== INSTRUCTIONS TO FOLLOW ==
Please copy the lines below, exactly as they are, from the one with "The image size is (624, 402)." through the one with "Task: Click the Приглашение", and leave out the pictures.

***** PROVIDED RECORDS *****

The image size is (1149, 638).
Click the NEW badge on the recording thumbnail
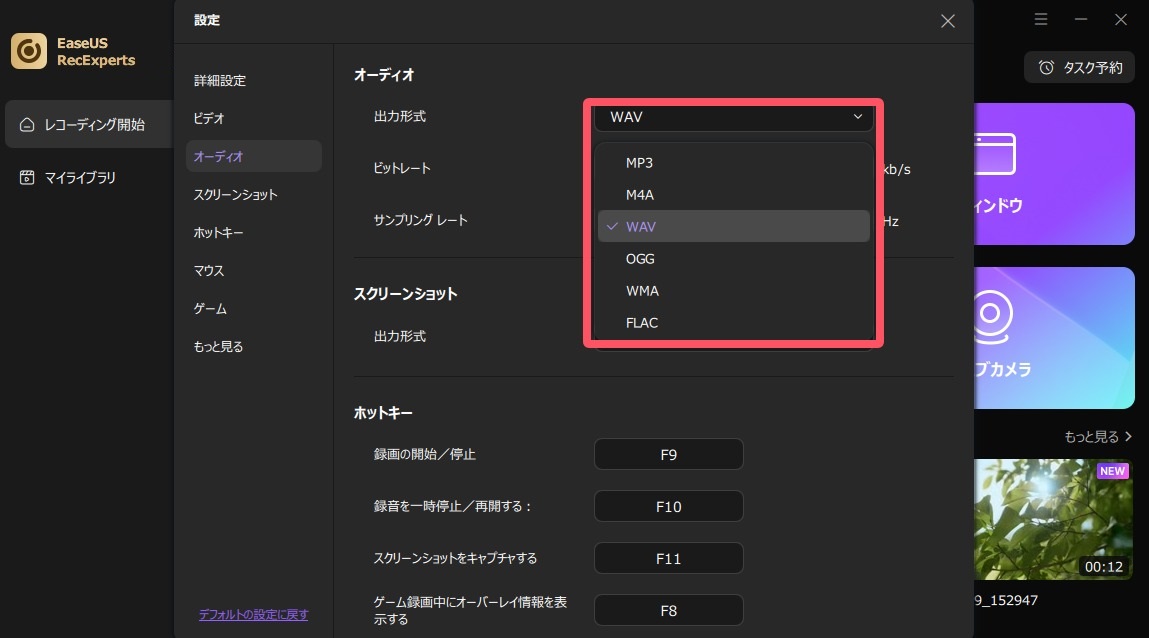(x=1112, y=471)

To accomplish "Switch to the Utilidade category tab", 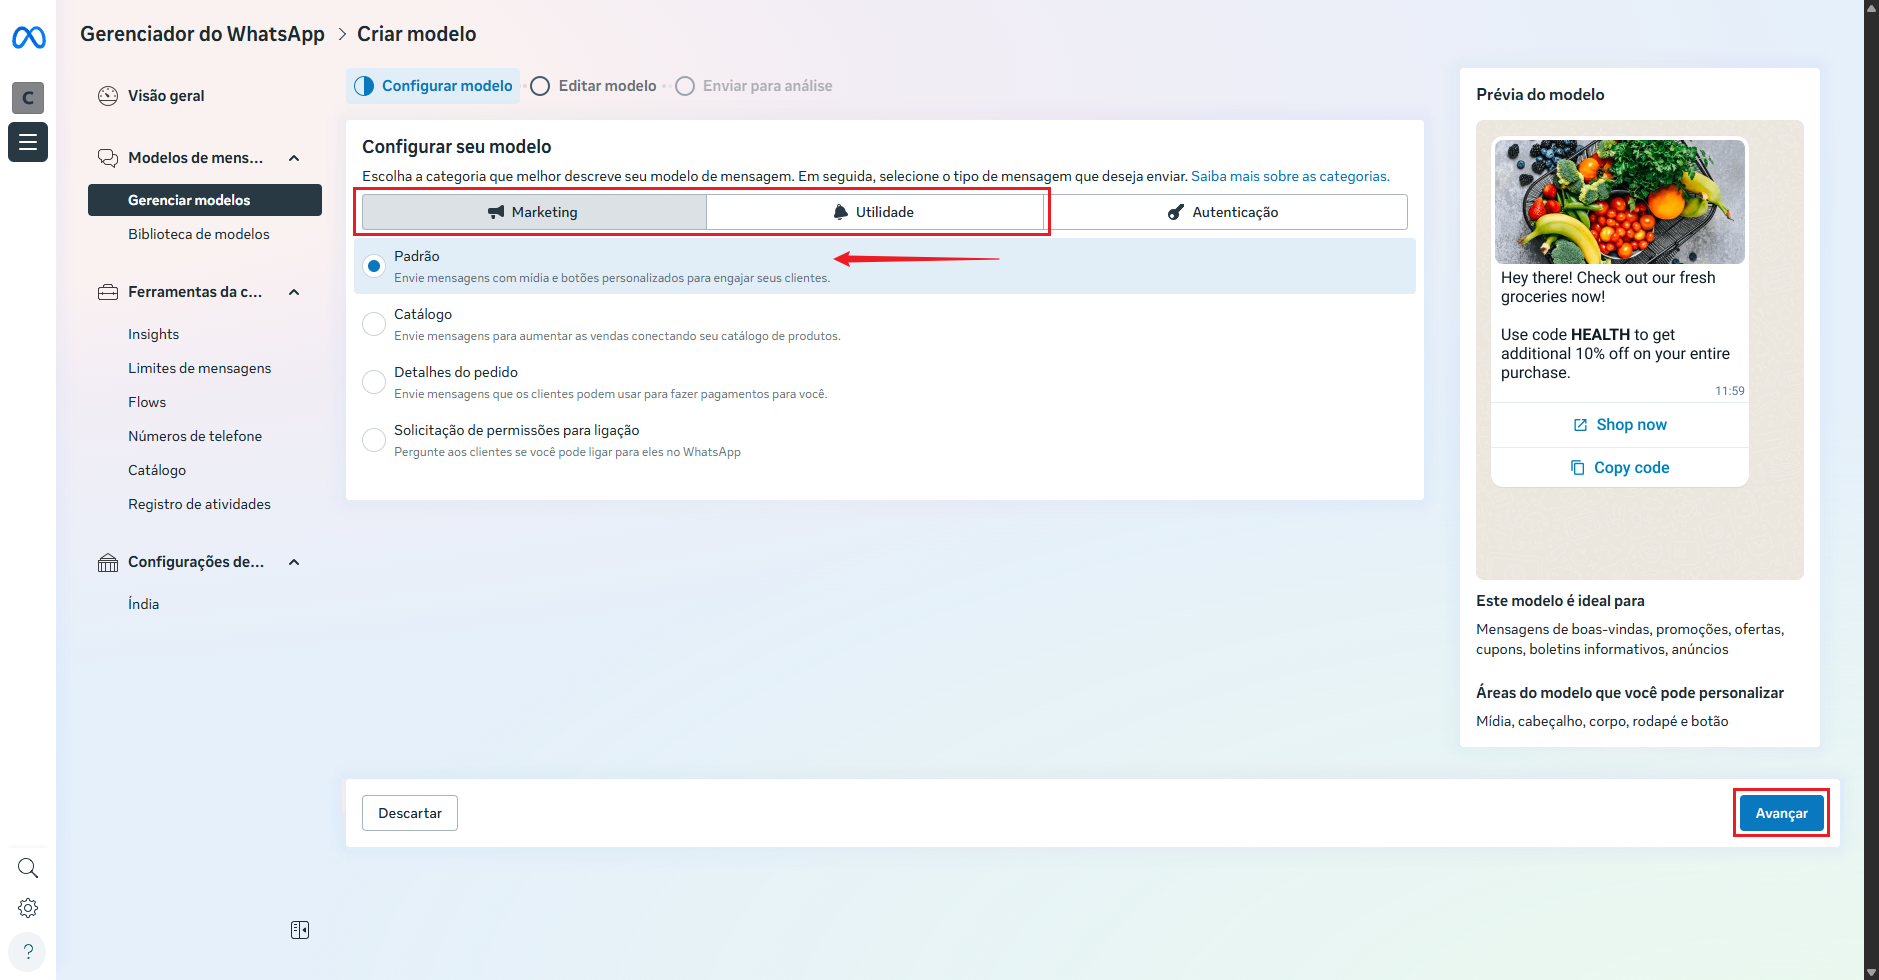I will [874, 212].
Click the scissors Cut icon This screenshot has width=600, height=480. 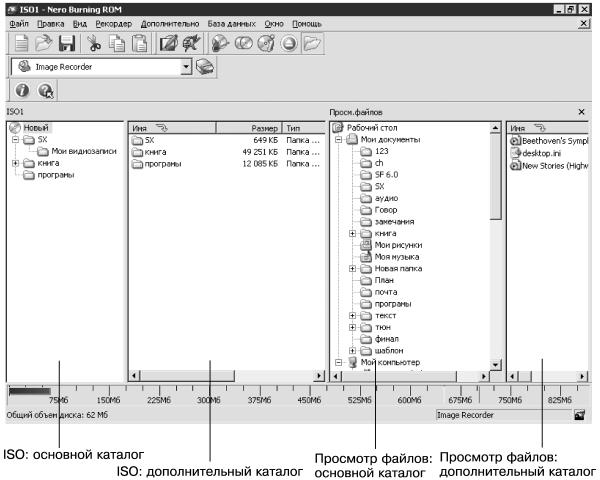(93, 43)
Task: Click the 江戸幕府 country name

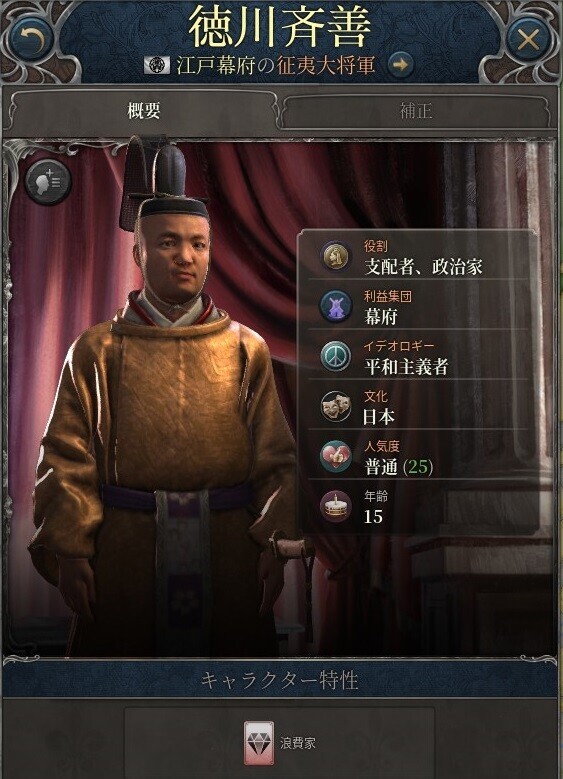Action: click(x=216, y=65)
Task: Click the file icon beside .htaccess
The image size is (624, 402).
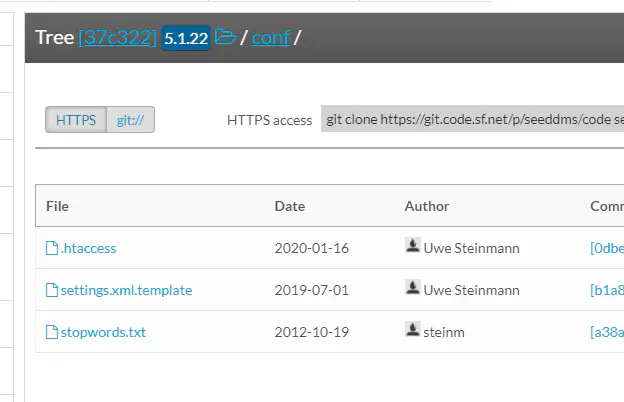Action: click(x=52, y=248)
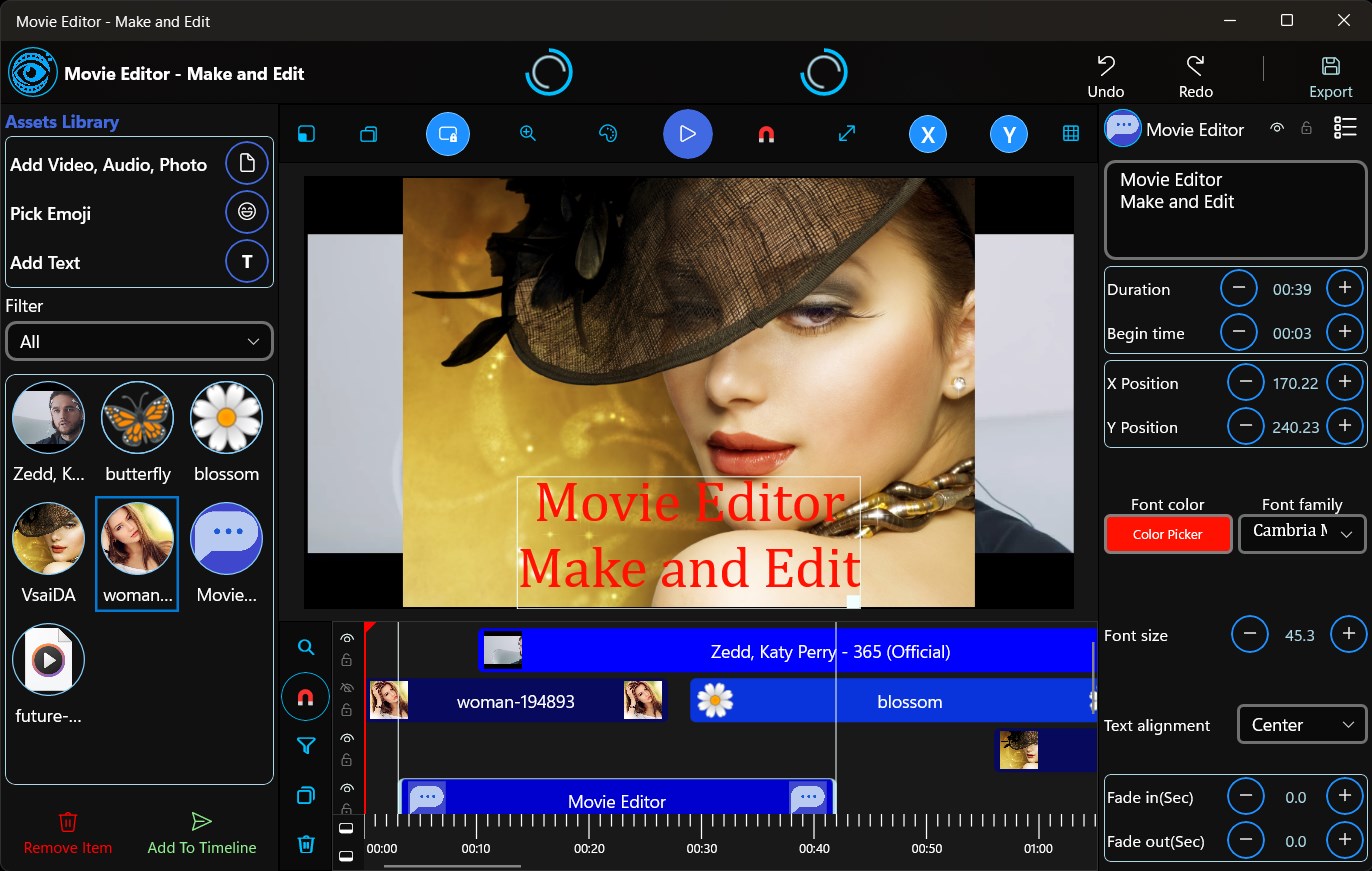Click the Y axis button in the toolbar
Image resolution: width=1372 pixels, height=871 pixels.
pos(1008,133)
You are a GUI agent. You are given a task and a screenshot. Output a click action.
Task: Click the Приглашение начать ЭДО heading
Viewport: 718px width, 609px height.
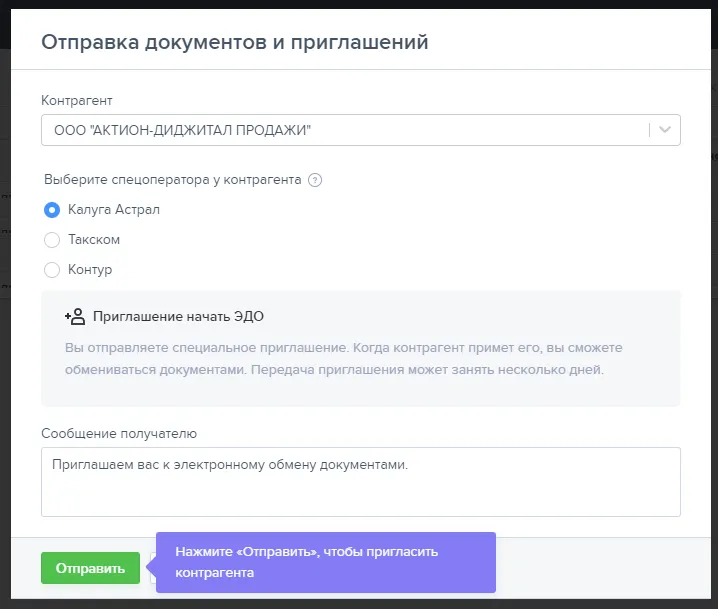pos(178,316)
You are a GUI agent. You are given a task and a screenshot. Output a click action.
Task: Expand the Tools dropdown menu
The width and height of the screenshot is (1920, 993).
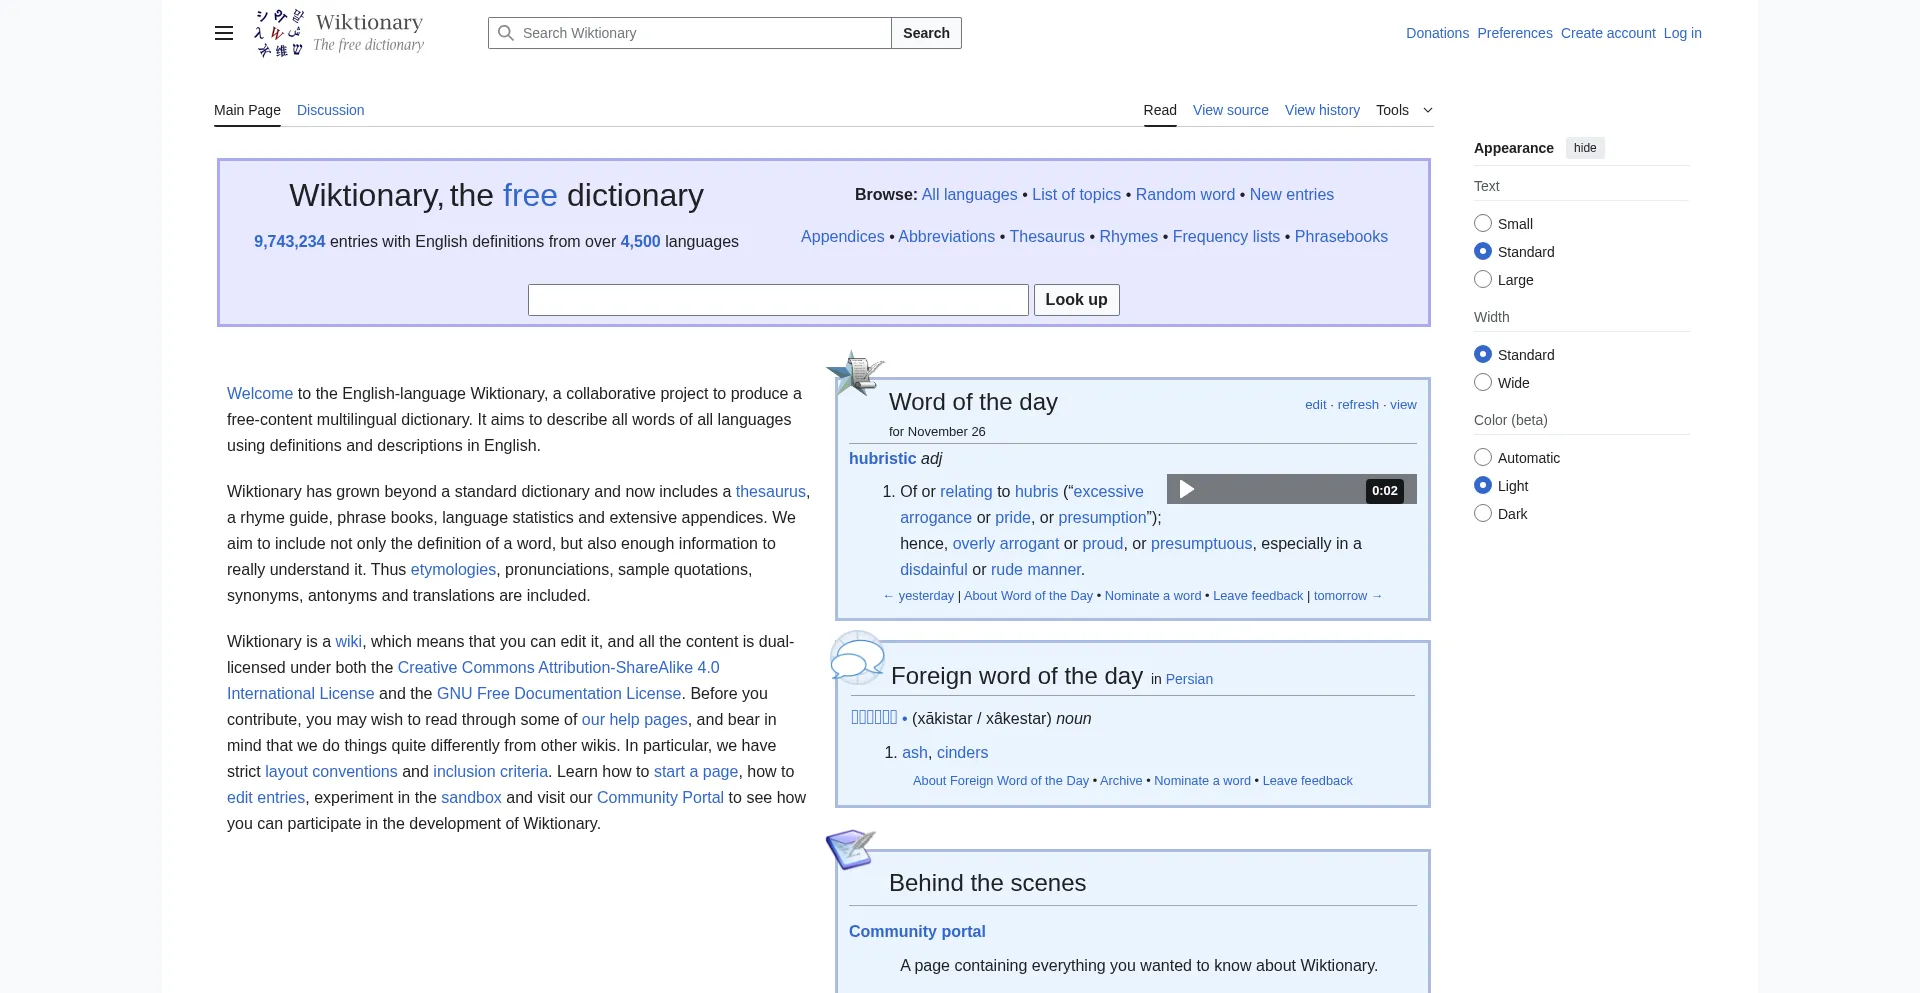pyautogui.click(x=1404, y=110)
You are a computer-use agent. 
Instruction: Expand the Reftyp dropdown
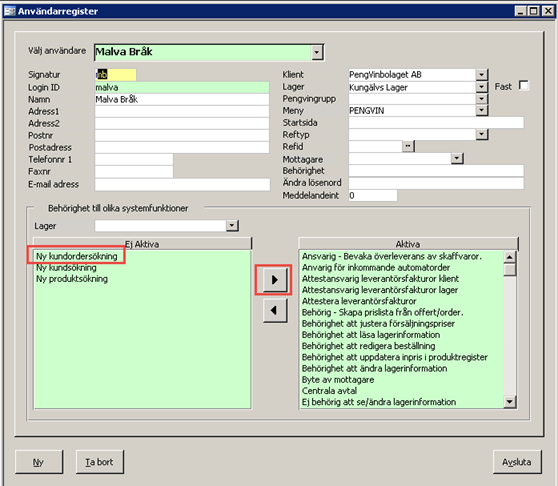click(x=481, y=134)
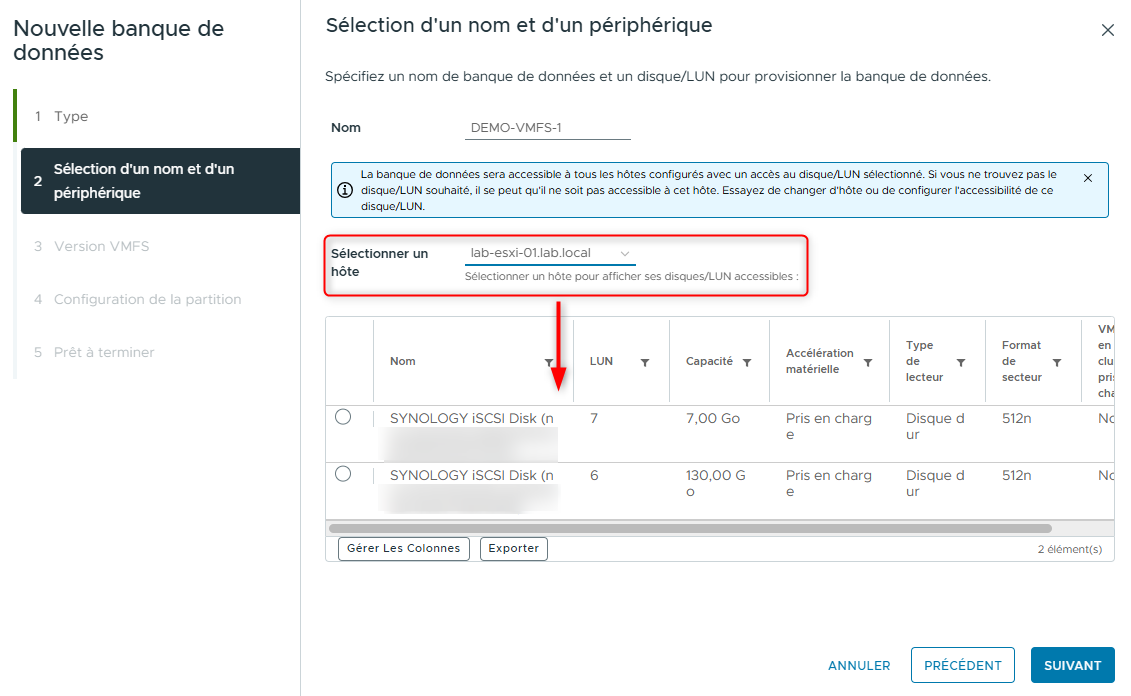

*****

== YOUR SOLUTION ==
The image size is (624, 402).
Action: click(x=52, y=248)
Click the Y axis button in the toolbar
Image resolution: width=1372 pixels, height=871 pixels.
pos(1008,133)
You are a GUI agent. You are given a task and a screenshot. Output a click action.
Task: Click the Приглашение начать ЭДО heading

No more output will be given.